When he was appointed National Treasury Cabinet Secretary, Kenya was running a budget deficit of Sh330 billion. In 2019, it is set to hit Sh600 billion.
Recently, the CS wrote to the World Bank requesting for budgetary support, which has since been, reportedly, granted.
This was akin to officially giving up on efforts to mitigate the numerous budget leaks that are so evident, but which the Treasury is seemingly unable to stop.
Rotich has been unable to streamline budgeting by government agencies, which even the Auditor-General has acknowledged is the beginning of corruption.
Cartels input budget lines designed to siphon public funds during disbursement.
The Treasury continues to pay for projects that have either stalled or been declared unviable. At KRA, corruption has seen the taxman miss his targets.
Cost of living has gone up, so has the cost of credit and the cost of doing business.
As the man entrusted with the national economy but seems to have failed, CS Rotich should resign.

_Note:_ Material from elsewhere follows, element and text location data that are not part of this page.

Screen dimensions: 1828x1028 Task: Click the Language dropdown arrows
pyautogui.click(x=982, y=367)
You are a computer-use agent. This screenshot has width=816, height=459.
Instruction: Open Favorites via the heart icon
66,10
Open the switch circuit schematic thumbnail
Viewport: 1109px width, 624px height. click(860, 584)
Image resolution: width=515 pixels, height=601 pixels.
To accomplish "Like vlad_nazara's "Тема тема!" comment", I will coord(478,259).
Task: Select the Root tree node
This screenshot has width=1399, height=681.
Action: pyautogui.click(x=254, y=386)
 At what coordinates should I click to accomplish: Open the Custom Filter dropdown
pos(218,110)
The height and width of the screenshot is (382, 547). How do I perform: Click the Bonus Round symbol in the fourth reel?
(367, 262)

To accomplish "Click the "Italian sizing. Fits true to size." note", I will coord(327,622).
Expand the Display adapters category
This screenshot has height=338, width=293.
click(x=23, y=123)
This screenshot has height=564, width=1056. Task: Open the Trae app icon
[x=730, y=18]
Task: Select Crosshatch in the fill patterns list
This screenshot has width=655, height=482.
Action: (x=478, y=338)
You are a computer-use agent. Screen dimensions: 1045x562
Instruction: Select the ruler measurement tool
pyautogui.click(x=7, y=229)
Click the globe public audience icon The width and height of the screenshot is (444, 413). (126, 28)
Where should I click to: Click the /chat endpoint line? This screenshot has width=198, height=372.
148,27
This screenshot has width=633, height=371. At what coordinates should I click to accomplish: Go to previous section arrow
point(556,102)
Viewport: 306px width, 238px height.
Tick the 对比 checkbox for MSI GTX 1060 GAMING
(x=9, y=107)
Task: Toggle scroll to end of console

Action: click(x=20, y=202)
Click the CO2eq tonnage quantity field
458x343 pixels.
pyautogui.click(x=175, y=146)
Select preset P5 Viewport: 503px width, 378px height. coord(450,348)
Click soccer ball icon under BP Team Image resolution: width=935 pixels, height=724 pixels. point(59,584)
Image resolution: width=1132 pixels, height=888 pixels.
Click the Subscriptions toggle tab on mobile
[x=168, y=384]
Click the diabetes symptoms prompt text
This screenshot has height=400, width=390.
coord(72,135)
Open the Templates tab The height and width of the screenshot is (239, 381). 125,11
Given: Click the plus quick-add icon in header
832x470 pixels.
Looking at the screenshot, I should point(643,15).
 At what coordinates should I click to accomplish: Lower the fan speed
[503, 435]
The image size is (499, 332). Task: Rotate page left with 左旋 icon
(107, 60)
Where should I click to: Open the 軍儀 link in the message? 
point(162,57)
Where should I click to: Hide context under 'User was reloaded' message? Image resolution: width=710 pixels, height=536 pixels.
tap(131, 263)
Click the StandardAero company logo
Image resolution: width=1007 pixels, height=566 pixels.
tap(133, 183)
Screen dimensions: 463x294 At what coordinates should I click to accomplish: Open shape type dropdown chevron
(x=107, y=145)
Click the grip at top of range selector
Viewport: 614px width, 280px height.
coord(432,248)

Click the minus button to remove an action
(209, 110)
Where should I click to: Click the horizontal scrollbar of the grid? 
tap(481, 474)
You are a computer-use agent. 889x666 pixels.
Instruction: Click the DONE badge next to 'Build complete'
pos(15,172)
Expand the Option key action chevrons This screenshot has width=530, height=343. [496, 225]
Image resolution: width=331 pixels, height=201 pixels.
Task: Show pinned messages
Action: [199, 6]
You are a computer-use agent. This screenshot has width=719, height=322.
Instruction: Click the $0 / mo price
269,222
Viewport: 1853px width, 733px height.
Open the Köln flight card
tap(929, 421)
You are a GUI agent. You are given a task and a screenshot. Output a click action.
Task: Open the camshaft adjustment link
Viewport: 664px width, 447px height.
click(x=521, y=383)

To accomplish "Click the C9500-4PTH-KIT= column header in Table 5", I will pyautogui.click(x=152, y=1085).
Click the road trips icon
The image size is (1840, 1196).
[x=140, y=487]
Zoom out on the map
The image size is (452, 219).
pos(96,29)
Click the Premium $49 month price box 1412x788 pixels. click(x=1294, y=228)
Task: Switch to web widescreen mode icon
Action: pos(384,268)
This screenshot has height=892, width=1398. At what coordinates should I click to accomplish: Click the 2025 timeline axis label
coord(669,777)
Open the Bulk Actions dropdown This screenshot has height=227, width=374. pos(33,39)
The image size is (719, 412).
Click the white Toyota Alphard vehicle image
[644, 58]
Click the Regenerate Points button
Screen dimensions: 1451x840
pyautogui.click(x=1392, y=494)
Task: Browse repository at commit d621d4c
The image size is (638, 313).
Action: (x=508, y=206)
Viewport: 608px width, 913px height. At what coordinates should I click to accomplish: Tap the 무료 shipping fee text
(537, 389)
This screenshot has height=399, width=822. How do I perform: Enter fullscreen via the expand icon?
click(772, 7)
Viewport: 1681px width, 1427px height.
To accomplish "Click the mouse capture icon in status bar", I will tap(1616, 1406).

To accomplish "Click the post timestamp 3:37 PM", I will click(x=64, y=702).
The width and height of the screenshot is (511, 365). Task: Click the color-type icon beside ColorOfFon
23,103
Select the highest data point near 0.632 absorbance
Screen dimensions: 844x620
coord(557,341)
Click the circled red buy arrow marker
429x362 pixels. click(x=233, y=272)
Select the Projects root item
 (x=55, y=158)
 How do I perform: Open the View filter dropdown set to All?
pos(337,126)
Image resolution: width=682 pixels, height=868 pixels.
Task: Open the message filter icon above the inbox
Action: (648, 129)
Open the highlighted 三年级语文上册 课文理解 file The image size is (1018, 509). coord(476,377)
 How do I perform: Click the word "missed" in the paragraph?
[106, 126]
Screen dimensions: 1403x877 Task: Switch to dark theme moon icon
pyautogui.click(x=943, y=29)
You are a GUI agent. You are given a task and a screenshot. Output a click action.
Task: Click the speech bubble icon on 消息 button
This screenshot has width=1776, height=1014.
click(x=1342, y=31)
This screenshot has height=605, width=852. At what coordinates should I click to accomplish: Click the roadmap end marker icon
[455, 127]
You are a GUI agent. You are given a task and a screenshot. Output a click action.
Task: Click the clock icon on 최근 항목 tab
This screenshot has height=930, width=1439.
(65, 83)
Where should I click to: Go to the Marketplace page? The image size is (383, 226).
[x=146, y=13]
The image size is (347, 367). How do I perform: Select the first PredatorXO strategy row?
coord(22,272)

Much as the ‘Big Four Agenda’ sounds beneficial, I don’t see the point in borrowing Sh75 billion from the World Bank to fund it.
Recover the billions of shillings stolen from the public purse and laundered as tithe, offertory and church donations to fund it.
Hajj Abdulla Guyo, Kakamega
Kenya, under the Jubilee government, has breached the key International Monetary Fund debt service revenue ratio of a global average of 30 per cent; its rate stands at 33.4 per cent.
Controller of Budget Agnes Odhiambo says Kenya cannot sustain borrowing to run projects as Sh1.1 trillion of revenue goes into debt repayment and Sh700 billion recurrent expenditure.
Parliament should form an independent public debt management body to curb the recklessly ballooning debt appetite by the government to sate a few greedy individuals.
As Kenya took out a World Bank loan last week, new government vehicles have been increasing in the streets. This is a microcosm of all that is wrong.
It is now clear nobody of substance is safeguarding public funds the way we would expect.